Copy the listing below verbatim, from the line containing "You are a computer-use agent." through the line containing "will (x=1028, y=30).", both included, and nothing else.

-- start --

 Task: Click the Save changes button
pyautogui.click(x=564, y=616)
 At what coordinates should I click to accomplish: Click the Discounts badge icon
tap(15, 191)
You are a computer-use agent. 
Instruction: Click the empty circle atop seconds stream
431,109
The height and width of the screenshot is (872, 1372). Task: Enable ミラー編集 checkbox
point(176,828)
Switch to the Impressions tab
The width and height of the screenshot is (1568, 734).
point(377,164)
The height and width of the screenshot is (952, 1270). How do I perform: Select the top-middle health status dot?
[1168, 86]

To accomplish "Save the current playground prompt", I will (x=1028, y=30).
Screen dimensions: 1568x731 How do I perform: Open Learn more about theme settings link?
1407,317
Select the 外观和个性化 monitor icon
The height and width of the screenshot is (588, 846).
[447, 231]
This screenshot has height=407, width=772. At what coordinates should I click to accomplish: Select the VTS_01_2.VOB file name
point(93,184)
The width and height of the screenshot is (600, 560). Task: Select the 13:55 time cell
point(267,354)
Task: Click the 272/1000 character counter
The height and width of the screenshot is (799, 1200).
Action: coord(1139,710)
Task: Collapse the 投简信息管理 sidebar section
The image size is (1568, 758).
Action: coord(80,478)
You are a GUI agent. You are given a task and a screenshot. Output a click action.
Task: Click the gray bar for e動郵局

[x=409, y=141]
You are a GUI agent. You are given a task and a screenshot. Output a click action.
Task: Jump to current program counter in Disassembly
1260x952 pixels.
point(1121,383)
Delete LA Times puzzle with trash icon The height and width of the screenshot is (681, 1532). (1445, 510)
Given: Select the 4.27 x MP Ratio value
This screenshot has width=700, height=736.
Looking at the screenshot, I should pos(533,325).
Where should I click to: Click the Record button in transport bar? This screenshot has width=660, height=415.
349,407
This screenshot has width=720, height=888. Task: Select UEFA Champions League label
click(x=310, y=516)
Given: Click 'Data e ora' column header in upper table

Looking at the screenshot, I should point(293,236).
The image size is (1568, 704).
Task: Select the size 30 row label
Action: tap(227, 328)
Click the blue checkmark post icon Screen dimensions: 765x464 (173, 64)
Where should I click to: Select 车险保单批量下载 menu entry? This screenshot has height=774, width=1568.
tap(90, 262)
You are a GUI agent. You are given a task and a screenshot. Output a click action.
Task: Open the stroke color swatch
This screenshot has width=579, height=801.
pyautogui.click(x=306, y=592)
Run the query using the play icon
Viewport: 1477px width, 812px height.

-- end --

● **TASK OUTPUT**:
You are a computer-use agent. 
Instruction: Click the empty circle atop seconds stream
431,109
The height and width of the screenshot is (872, 1372). Task: Enable ミラー編集 checkbox
point(176,828)
Switch to the Impressions tab
The width and height of the screenshot is (1568, 734).
point(377,164)
The height and width of the screenshot is (952, 1270). How do I perform: Select the top-middle health status dot?
[1168, 86]

To accomplish "Save the current playground prompt", I will (x=1028, y=30).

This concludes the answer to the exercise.